(Beginning of Source records)
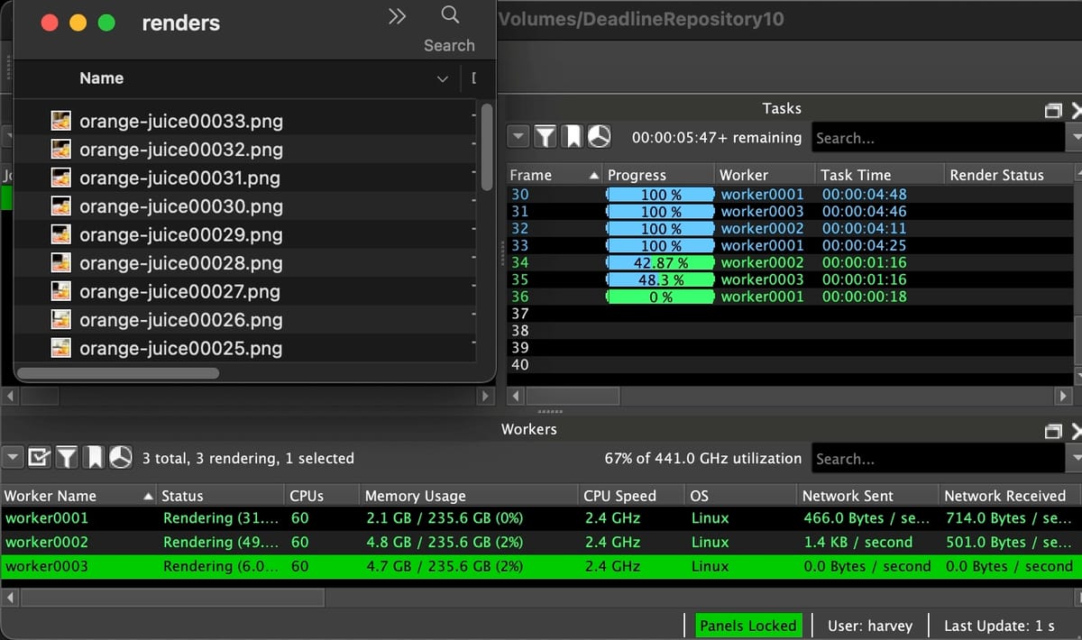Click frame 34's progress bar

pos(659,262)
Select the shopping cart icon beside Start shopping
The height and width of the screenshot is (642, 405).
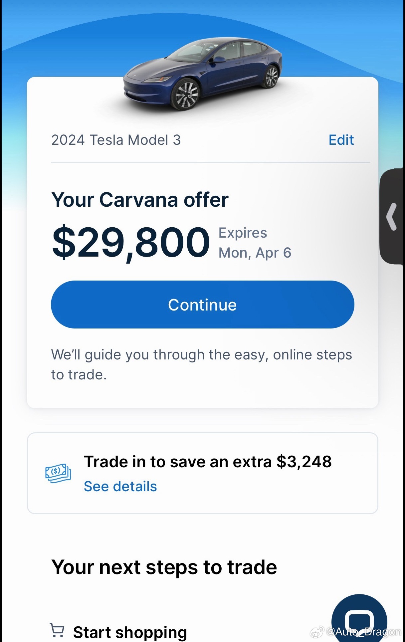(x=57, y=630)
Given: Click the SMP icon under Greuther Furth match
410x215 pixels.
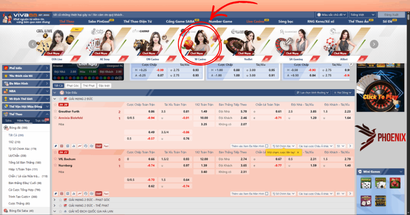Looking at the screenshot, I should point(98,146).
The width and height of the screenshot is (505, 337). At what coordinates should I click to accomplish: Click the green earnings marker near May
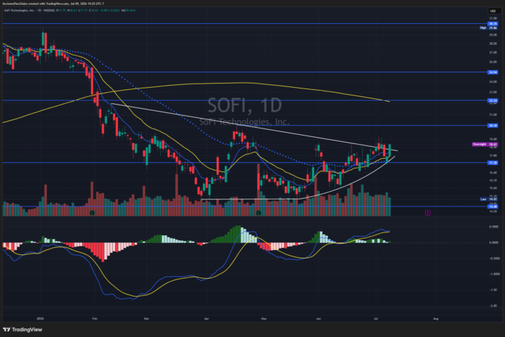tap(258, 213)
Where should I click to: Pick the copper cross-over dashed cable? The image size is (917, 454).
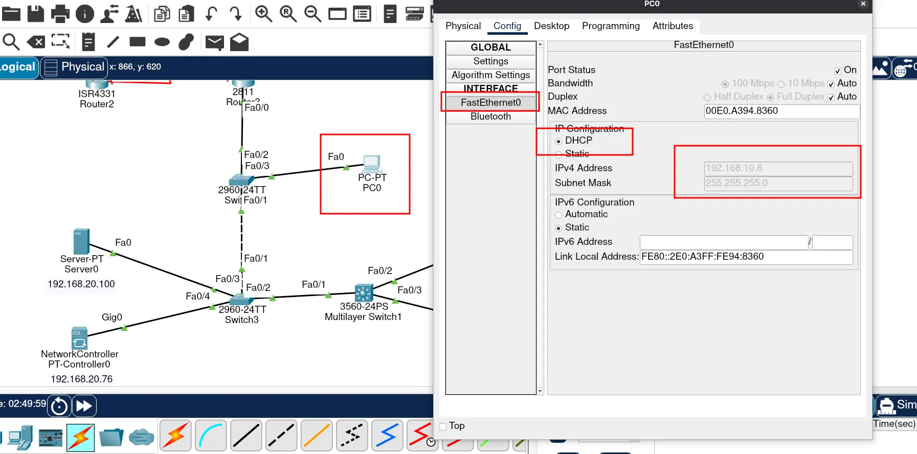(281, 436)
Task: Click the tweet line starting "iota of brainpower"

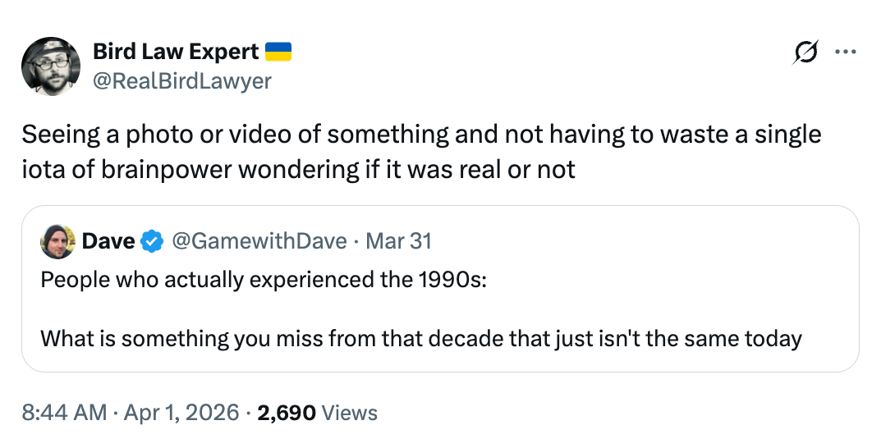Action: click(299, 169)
(End of Source records)
(Beginning of Source records)
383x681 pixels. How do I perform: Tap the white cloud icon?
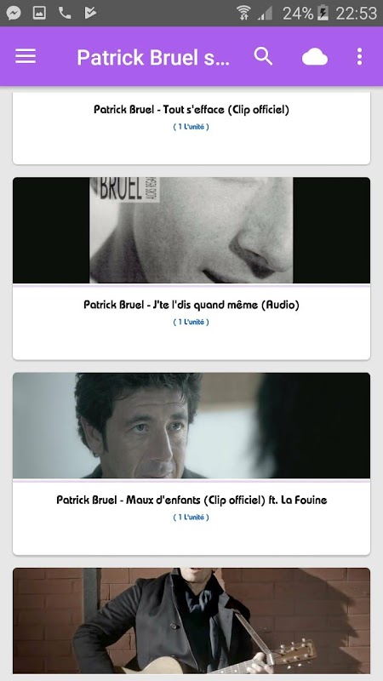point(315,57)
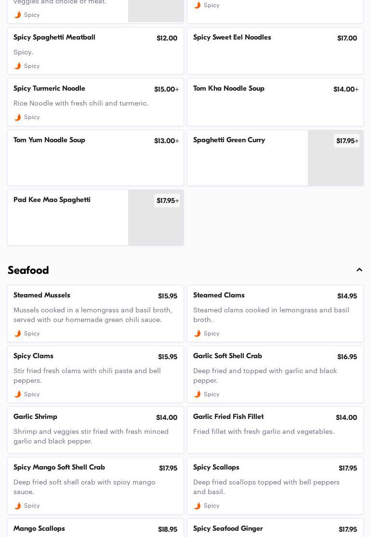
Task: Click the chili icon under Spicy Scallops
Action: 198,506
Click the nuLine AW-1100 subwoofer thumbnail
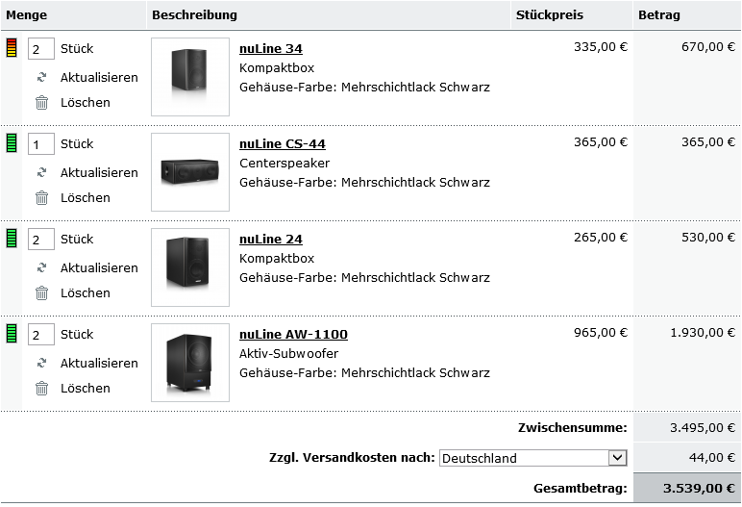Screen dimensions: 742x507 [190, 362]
(End of Source records)
(Beginning of Source records)
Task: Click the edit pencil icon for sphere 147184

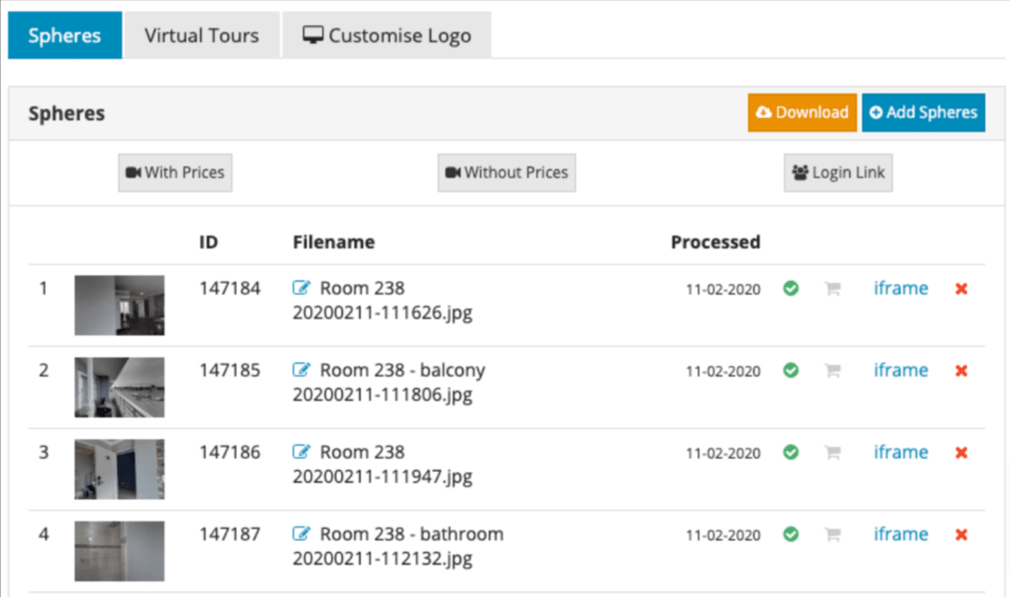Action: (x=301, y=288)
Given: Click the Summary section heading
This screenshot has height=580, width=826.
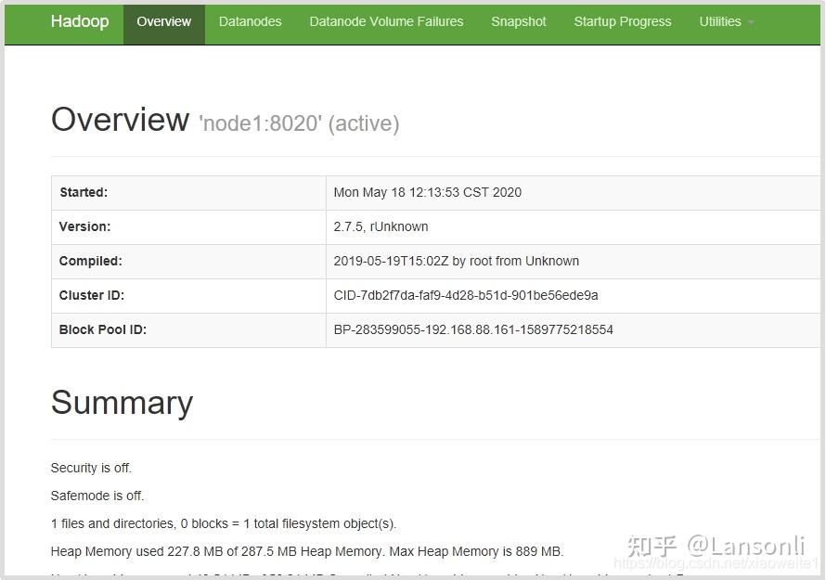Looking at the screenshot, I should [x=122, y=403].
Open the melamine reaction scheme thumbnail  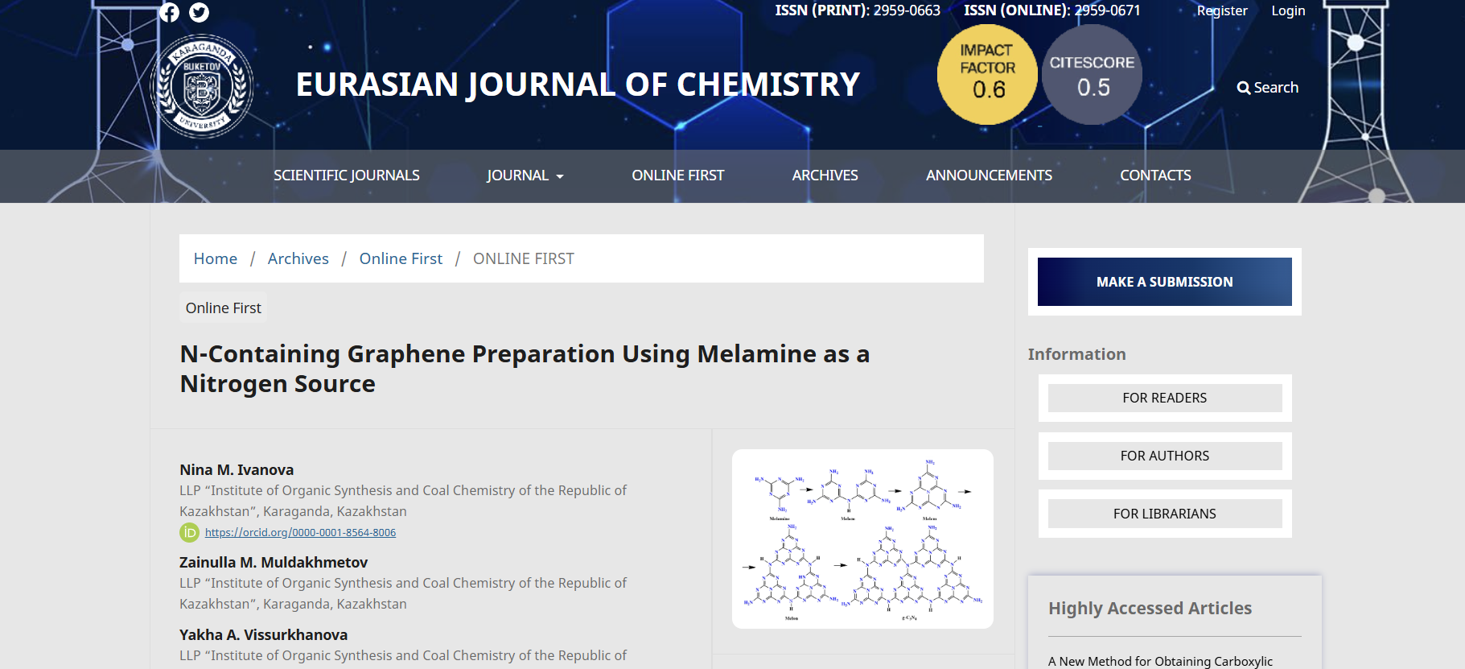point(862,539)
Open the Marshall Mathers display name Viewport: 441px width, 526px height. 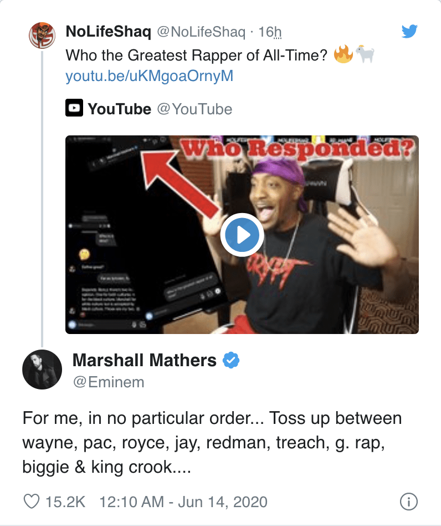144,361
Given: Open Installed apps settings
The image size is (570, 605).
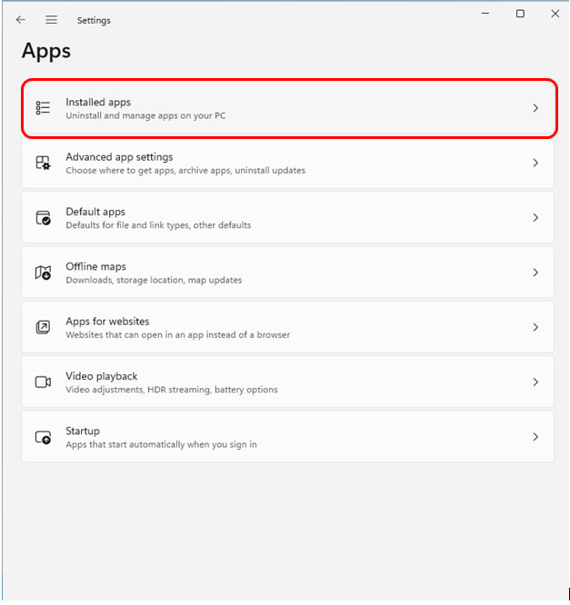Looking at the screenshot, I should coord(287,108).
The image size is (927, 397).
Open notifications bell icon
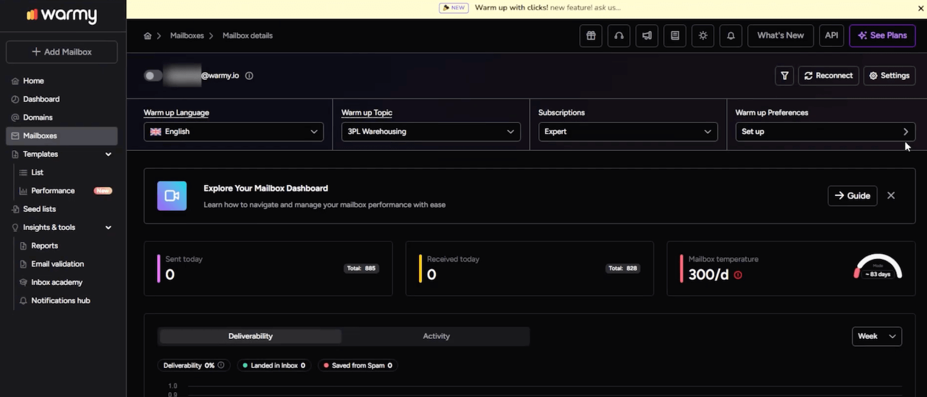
(End of Source records)
Every line above from the line with "The image size is (927, 397)." to the line with "Open notifications bell icon", inclusive, must be returned exactly; no other line belongs in the reply.

▶ **Solution for this problem**:
The image size is (927, 397).
Open notifications bell icon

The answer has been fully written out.